Dust and shed skin cells reduce indoor air pollution

Your shed skin cells might contribute to dust, dandruff and fits of sneezing, but the dead cells are actually useful for something. A study has revealed that shed skin helps clean up indoor ozone levels.

Ozone shields the Earth from radiation, but it can also be harmful to humans when its closer to the surface. The pollutant can irritate your eyes, nose and throat, reducing lung function and inflaming the linings of the lungs, and worsen asthma symptoms.

Past research has shown that human skin goes a long way in reducing the levels of ozone in an environment. Your fleshy outer surface contains oils like cholesterol and squalene that go to work scrubbing the air of pollutants. The squalene molecules interact with, and break apart, ozone.

In a 2007 study it was found that oils on skin, hair and clothing would reduce the levels on ozone in a simulated aircraft cabin (although, the breakdown led to nasty byproducts like aldehyde compounds which can cause headaches). Human beings act like automatic ozone-scrubbers, without even knowing it.

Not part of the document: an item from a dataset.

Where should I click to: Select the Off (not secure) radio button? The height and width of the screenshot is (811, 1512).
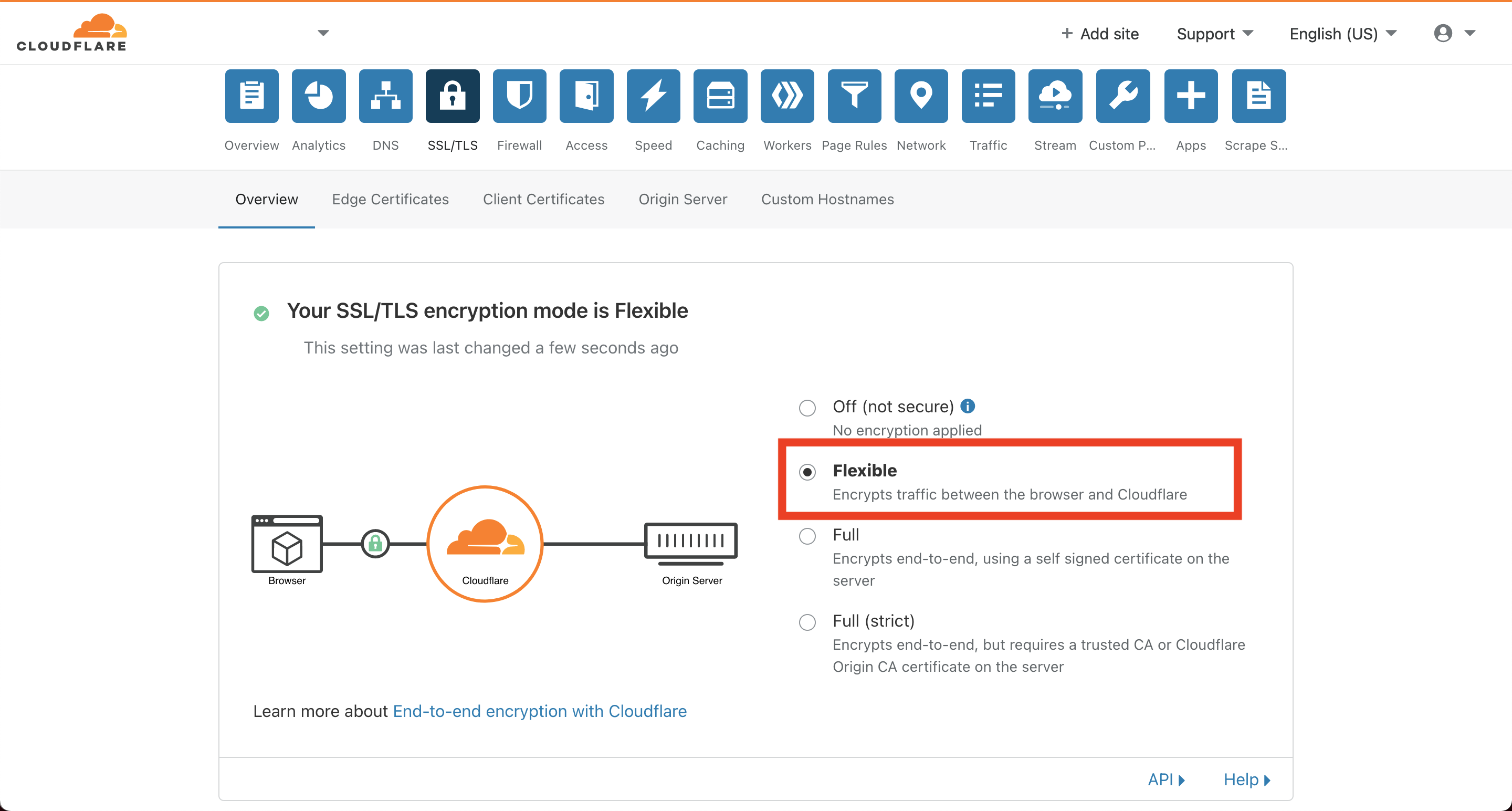[807, 408]
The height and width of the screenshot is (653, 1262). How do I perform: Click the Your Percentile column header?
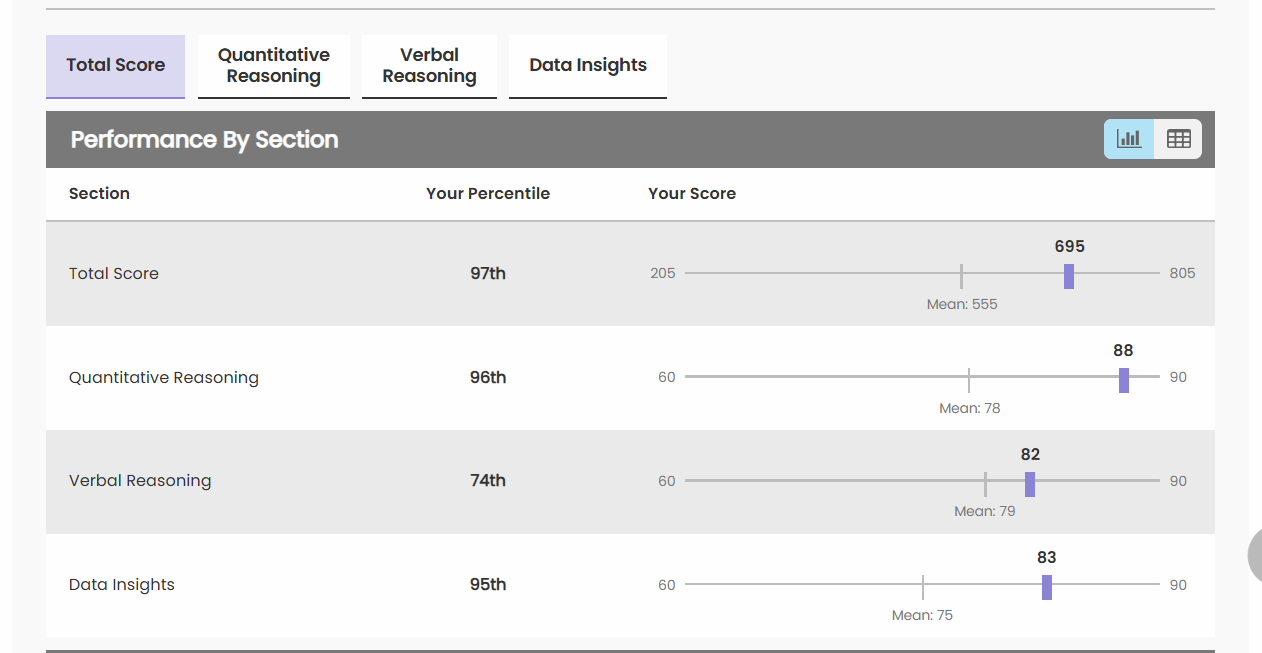[x=488, y=194]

Chemist Charles Weschler and his colleagues wanted to find out whether skin would continue to provide its handy air-cleaning service, even after it's fallen off someone's body.

Humans shed 500 million cells a day, and drop off 0.0028 to 0.0085g of skin flakes every hour. This means that over two to four weeks, you lose your entire outer layer of skin. Most of it becomes dust, which clogs up corners and sticks to tables and surfaces.

Weschler went to 500 children's bedrooms and 151 daycare centres (this finding was part of a wider study into children's health) to analyse dust samples.

He found that the squalene continues to do its business, even when deposited into dust piles from dead skin. It reduced indoor ozone levels by roughly two to 15 percent, without any humans present in the environment. He published the results in the American Chemical Society's journal, *Environmental Science &

Technology*

Still, don't let this study justify leaving your home un-dusted. Dust can trigger allergic reactions and carry nasty microbes, so grab a cloth and get cleaning.